### TASK REQUIREMENTS
Could the lines from the start of the data through the line with "The height and width of the screenshot is (428, 645)." be set down exactly, with no pictures among them?

### DATA TO PROCESS
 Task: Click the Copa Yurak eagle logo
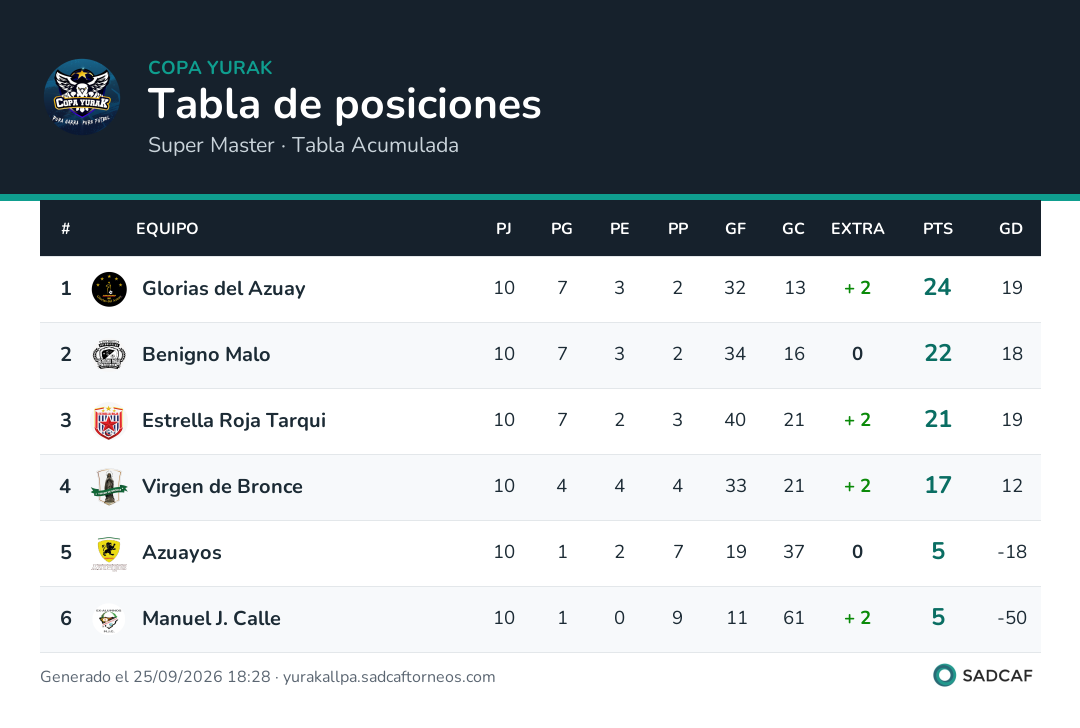tap(82, 96)
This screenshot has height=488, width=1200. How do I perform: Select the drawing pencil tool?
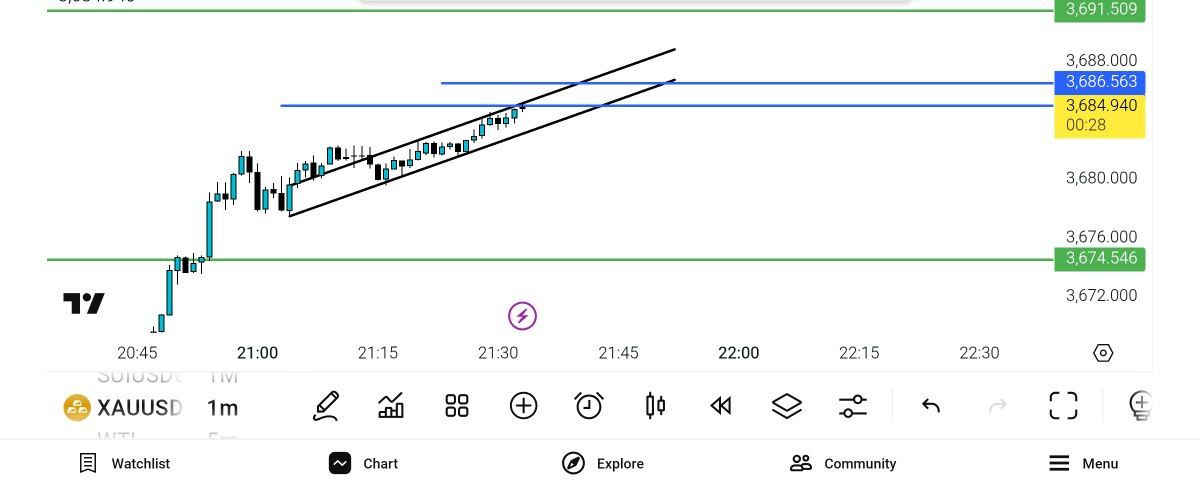(x=326, y=405)
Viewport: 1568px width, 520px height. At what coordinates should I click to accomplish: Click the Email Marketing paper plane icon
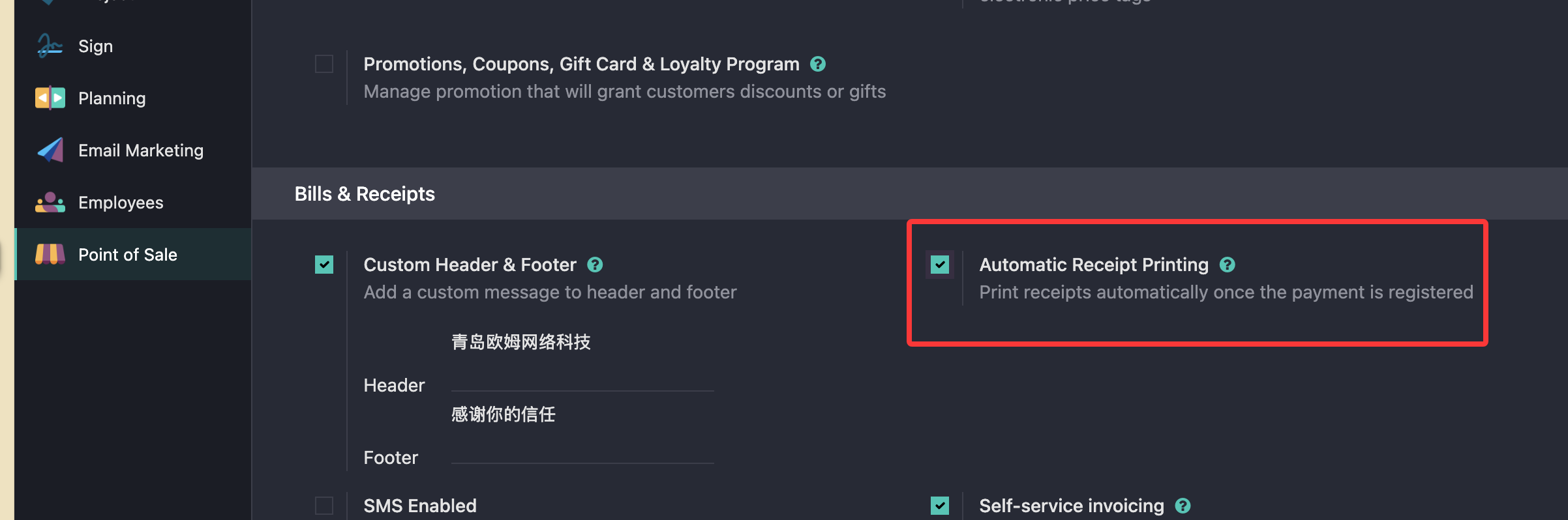coord(50,151)
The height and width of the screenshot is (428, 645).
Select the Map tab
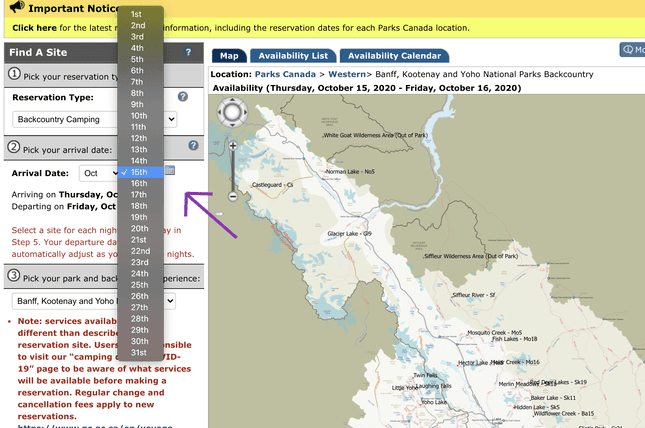point(229,56)
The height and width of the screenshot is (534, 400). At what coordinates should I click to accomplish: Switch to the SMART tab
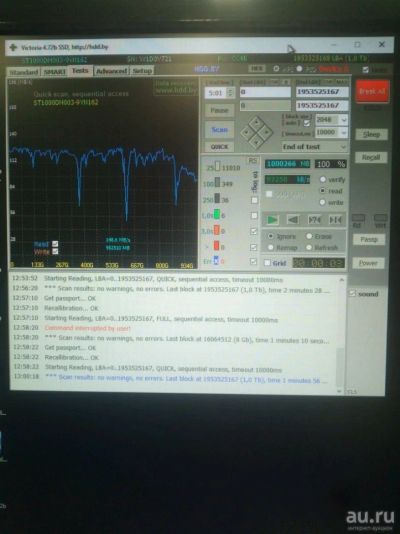click(x=54, y=72)
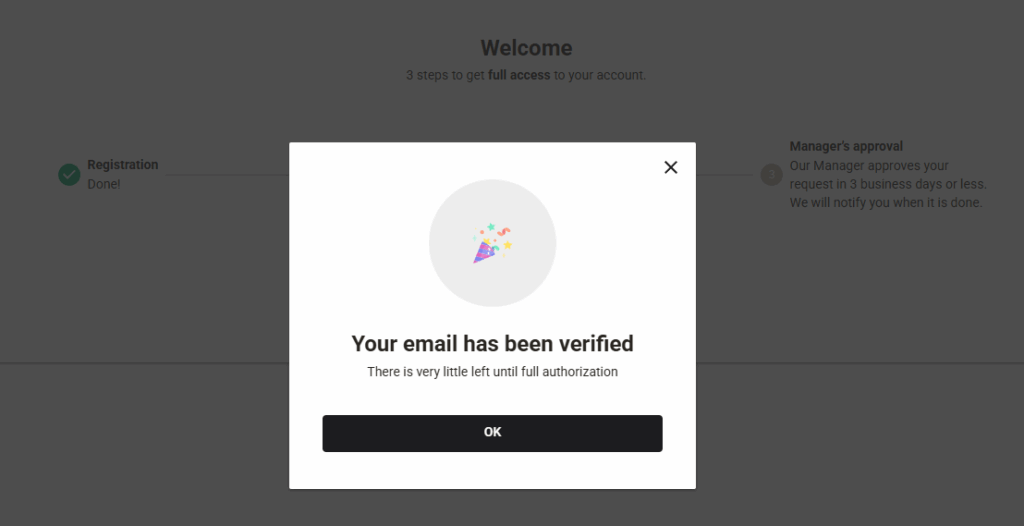
Task: Click the dimmed backdrop below the dialog
Action: point(492,508)
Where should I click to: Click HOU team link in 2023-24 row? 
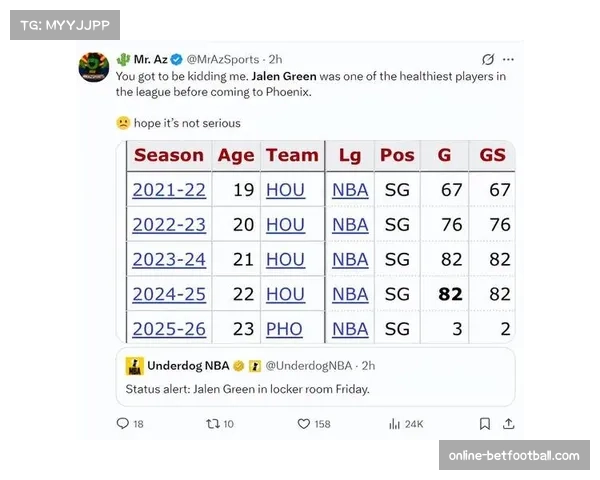(x=285, y=259)
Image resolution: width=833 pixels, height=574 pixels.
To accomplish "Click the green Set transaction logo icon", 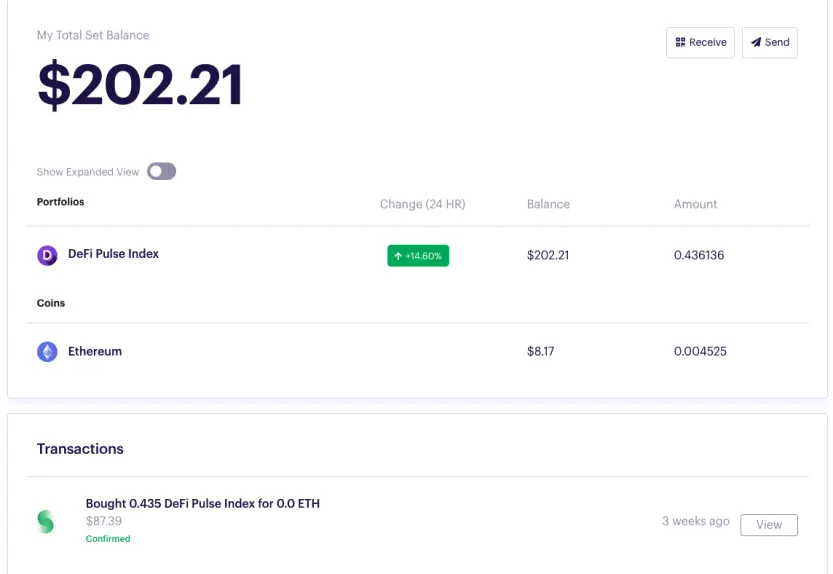I will coord(46,521).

### OUTPUT
 Task: Click the Copa Yurak eagle logo
tap(82, 96)
This screenshot has height=488, width=1200. How do I perform: Select the drawing pencil tool?
(x=326, y=405)
Viewport: 1568px width, 520px height. At what coordinates should I click to accomplish: Click the Email Marketing paper plane icon
coord(50,151)
The height and width of the screenshot is (428, 645).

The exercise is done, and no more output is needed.